> **Task goal**
The expected output is every entry, repeated word for word.

> **Stored entries**
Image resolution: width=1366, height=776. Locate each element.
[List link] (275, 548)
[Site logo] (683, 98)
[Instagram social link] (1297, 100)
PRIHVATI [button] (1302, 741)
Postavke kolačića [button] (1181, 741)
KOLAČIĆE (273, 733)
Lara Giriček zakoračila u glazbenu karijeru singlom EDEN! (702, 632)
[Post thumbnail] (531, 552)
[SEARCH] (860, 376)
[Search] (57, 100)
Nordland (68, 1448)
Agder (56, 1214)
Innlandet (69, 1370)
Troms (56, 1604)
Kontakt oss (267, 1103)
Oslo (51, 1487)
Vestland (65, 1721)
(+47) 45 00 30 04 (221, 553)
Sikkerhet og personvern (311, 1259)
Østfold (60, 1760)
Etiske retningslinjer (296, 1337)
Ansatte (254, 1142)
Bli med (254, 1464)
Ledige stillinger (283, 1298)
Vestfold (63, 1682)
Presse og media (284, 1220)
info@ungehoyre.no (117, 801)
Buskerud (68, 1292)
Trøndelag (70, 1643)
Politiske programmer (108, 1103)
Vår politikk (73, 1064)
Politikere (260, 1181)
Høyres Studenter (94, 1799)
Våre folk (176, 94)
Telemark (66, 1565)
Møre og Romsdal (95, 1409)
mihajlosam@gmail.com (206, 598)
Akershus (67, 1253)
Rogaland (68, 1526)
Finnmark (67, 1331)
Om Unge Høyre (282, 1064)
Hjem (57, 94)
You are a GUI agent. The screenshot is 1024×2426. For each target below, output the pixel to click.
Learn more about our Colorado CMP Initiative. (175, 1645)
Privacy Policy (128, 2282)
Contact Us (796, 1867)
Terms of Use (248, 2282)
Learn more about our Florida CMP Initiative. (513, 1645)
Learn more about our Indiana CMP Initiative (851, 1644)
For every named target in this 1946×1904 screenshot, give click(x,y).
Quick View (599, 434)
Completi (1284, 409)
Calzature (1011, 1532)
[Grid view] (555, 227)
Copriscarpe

> **Expected answer**
Image resolution: width=1366, height=776. Locate each element.
[List link] (275, 548)
[Site logo] (683, 98)
[Instagram social link] (1297, 100)
PRIHVATI [button] (1302, 741)
Postavke kolačića [button] (1181, 741)
KOLAČIĆE (273, 733)
Lara Giriček zakoračila u glazbenu karijeru singlom EDEN! (702, 632)
[Post thumbnail] (531, 552)
[SEARCH] (860, 376)
[Search] (57, 100)
Nordland (68, 1448)
Agder (56, 1214)
Innlandet (69, 1370)
Troms (56, 1604)
Kontakt oss (267, 1103)
Oslo (51, 1487)
Vestland (65, 1721)
(+47) 45 00 30 04 (221, 553)
Sikkerhet og personvern (311, 1259)
Østfold (60, 1760)
Etiske retningslinjer (296, 1337)
Ansatte (254, 1142)
Bli med (254, 1464)
Ledige stillinger (283, 1298)
Vestfold (63, 1682)
Presse og media (284, 1220)
info@ungehoyre.no (117, 801)
Buskerud (68, 1292)
Trøndelag (70, 1643)
Politiske programmer (108, 1103)
Vår politikk (73, 1064)
Politikere (260, 1181)
Høyres Studenter (94, 1799)
Våre folk (176, 94)
Telemark (66, 1565)
Møre og Romsdal (95, 1409)
mihajlosam@gmail.com (206, 598)
Akershus (67, 1253)
Rogaland (68, 1526)
Finnmark (67, 1331)
Om Unge Høyre (282, 1064)
Hjem (57, 94)
You are a GUI agent. The screenshot is 1024×2426. For each target below, output the pixel to click.
Learn more about our Colorado CMP Initiative. (175, 1645)
Privacy Policy (128, 2282)
Contact Us (796, 1867)
Terms of Use (248, 2282)
Learn more about our Florida CMP Initiative. (513, 1645)
Learn more about our Indiana CMP Initiative (851, 1644)
For every named target in this 1946×1904 screenshot, give click(x,y).
Quick View (599, 434)
Completi (1284, 409)
Calzature (1011, 1532)
[Grid view] (555, 227)
Copriscarpe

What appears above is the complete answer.